▸ **Given information**:
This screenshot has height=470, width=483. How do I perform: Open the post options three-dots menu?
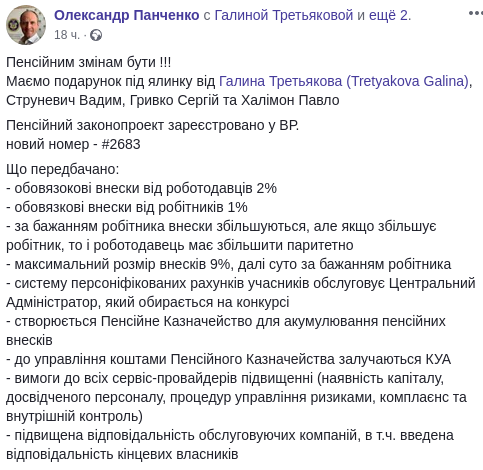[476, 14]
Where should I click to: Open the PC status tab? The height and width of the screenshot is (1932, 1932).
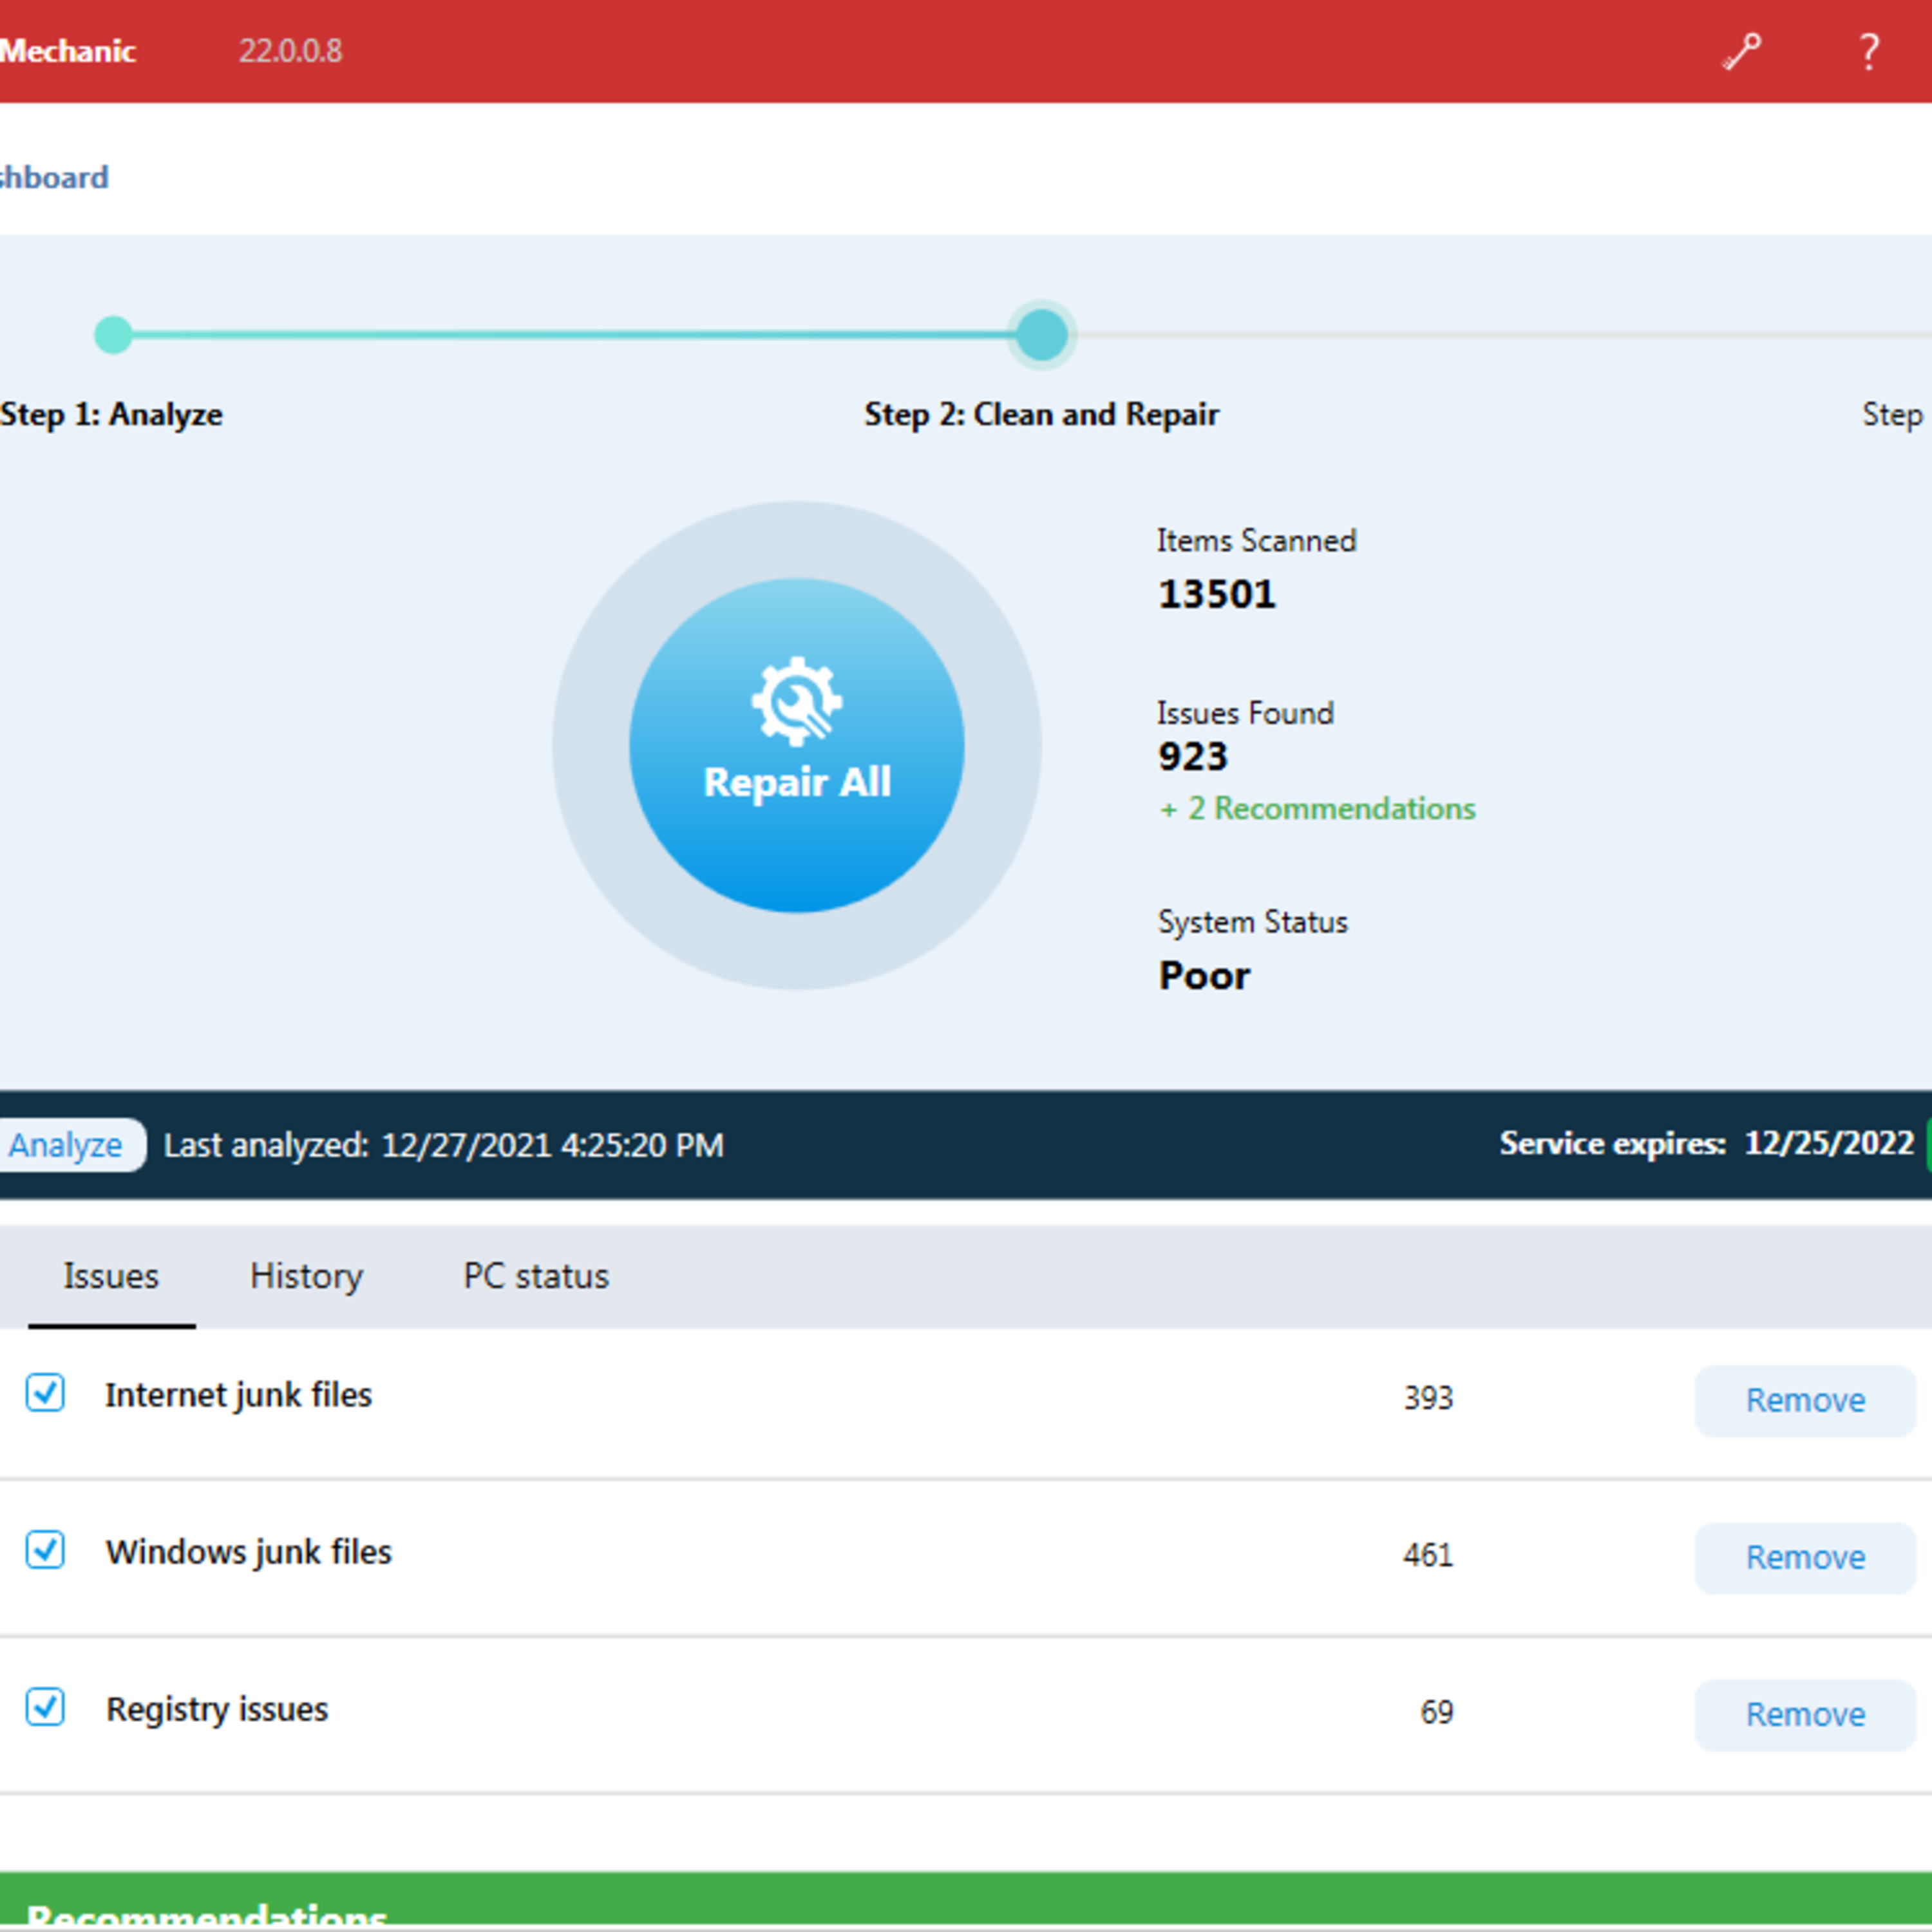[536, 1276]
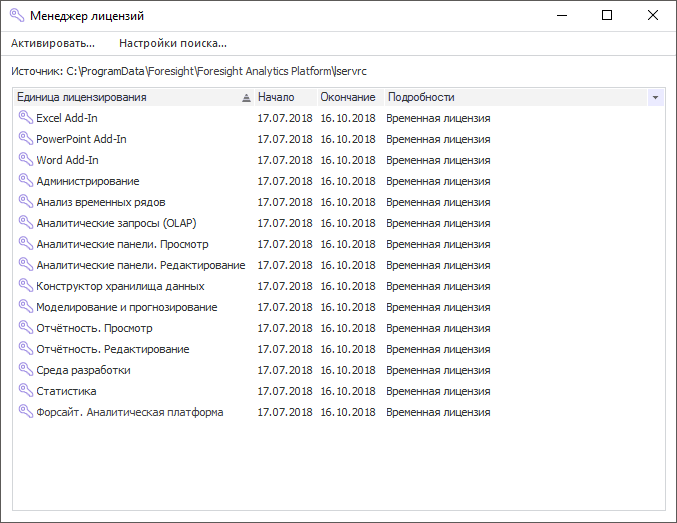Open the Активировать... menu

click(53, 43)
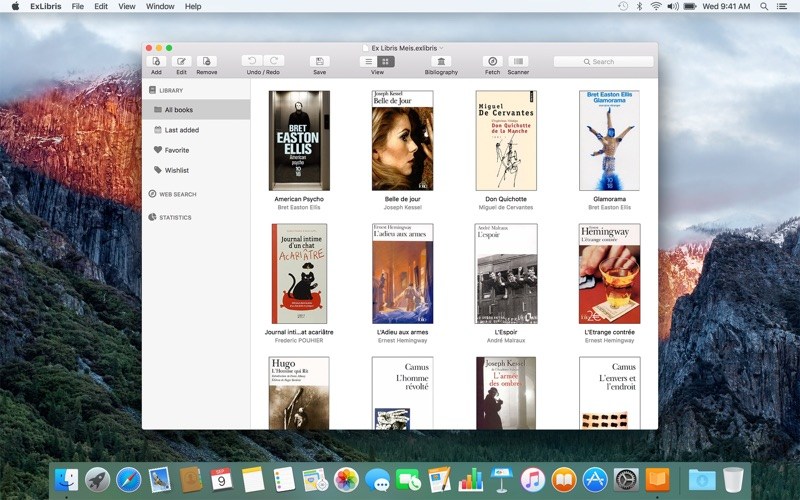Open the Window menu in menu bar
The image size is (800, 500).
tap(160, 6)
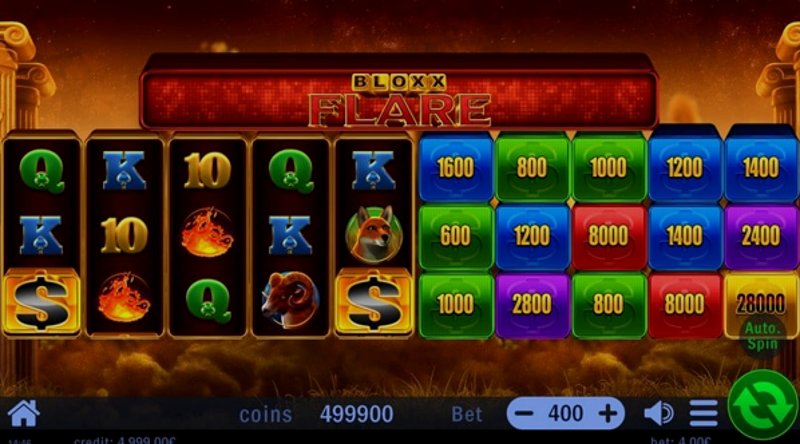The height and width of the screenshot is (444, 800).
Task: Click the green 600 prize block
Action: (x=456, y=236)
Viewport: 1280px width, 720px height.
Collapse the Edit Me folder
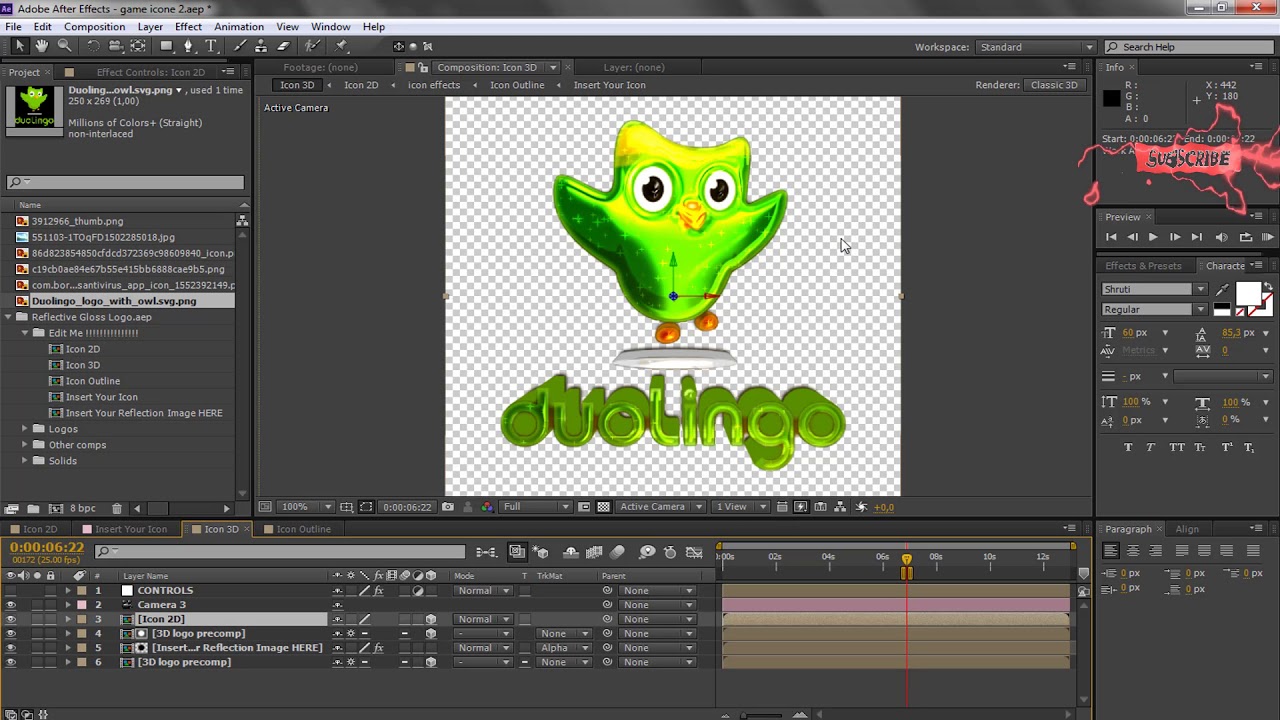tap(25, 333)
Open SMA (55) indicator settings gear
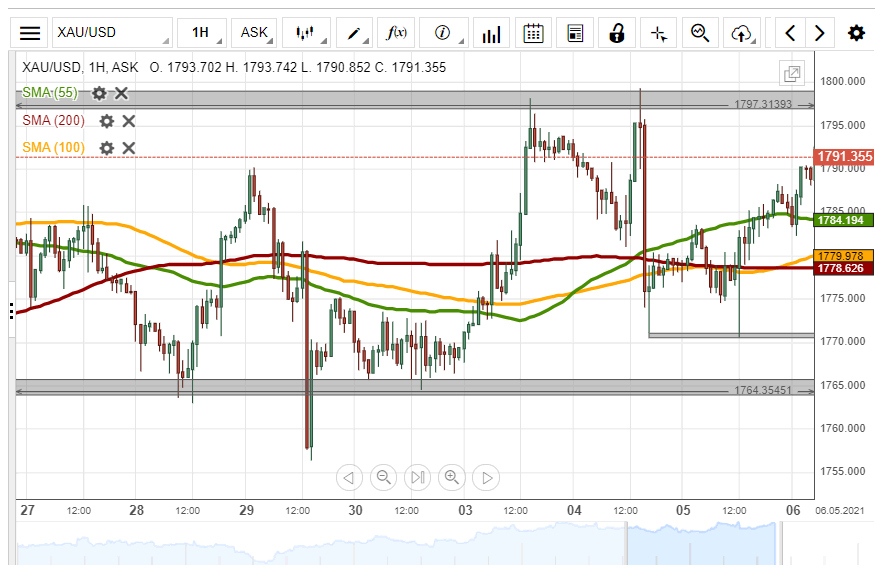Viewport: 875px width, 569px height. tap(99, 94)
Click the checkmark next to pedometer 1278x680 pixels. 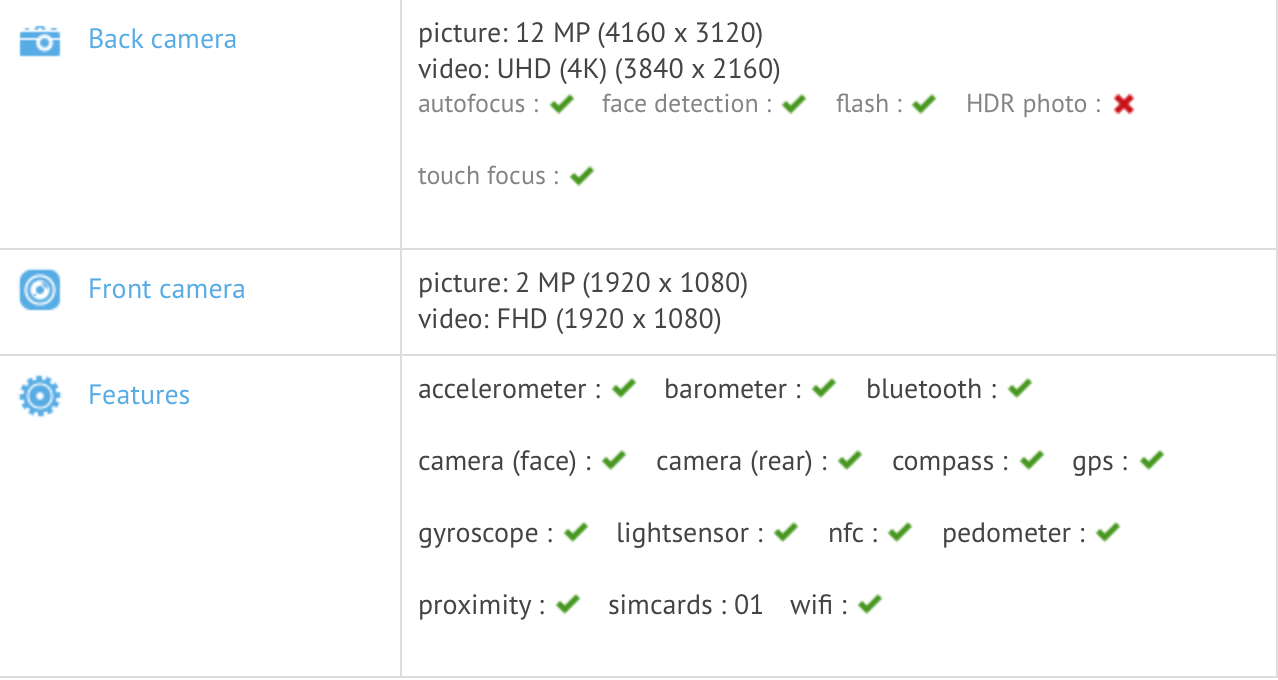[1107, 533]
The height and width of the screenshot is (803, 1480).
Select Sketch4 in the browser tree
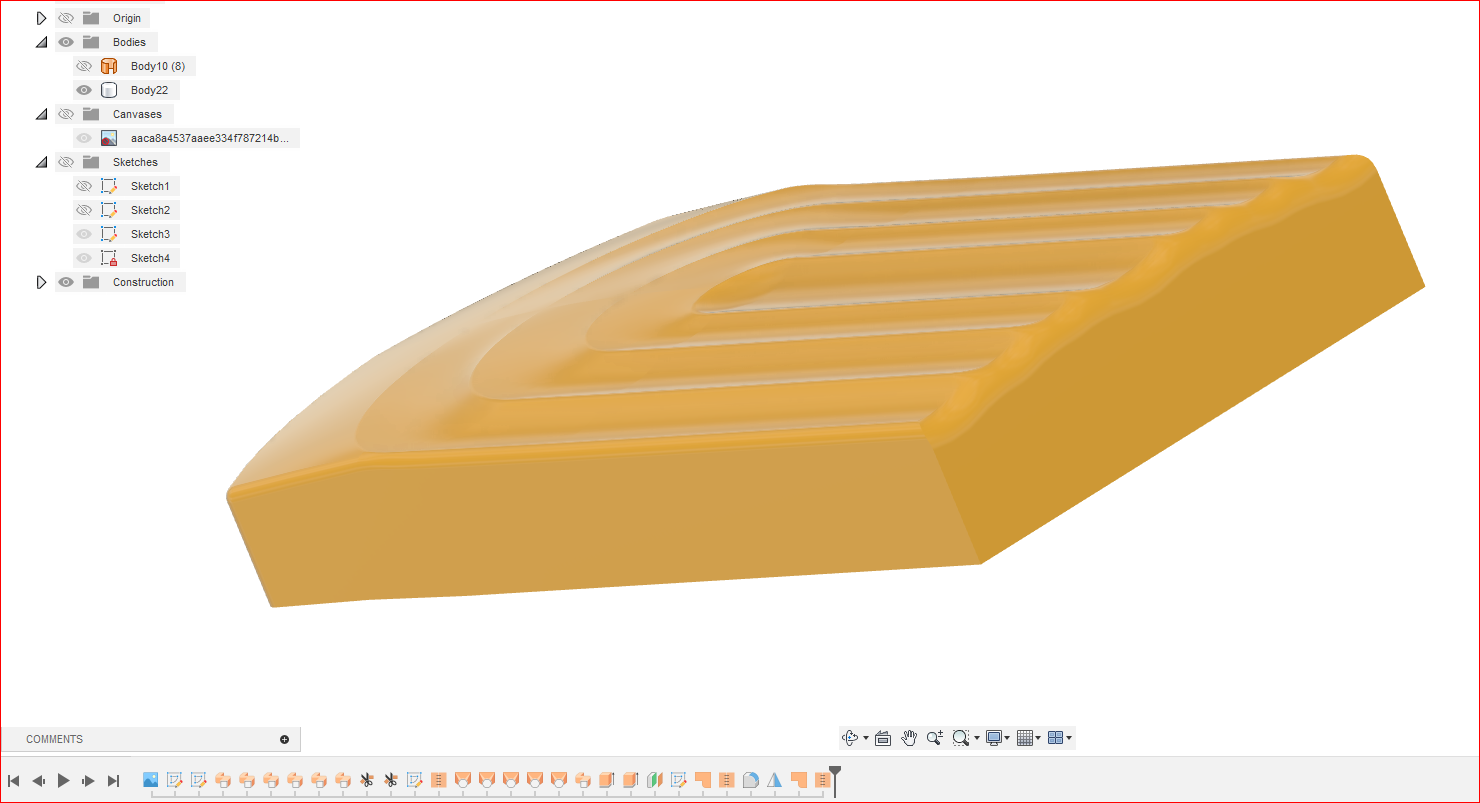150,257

▸ **Exercise prompt**: Can you copy out the listing word for word, starting with the line containing "Where should I" and going on through the line containing "Action: (x=456, y=236)", with the pictures left out?

▸ **Task output**:
Where should I click to: Open the PC status tab? The height and width of the screenshot is (1932, 1932).
[536, 1276]
Open the Активировать... menu

click(53, 43)
Open the Window menu in menu bar
The image size is (800, 500).
tap(160, 6)
The height and width of the screenshot is (444, 800).
Task: Click the green 600 prize block
Action: (x=456, y=236)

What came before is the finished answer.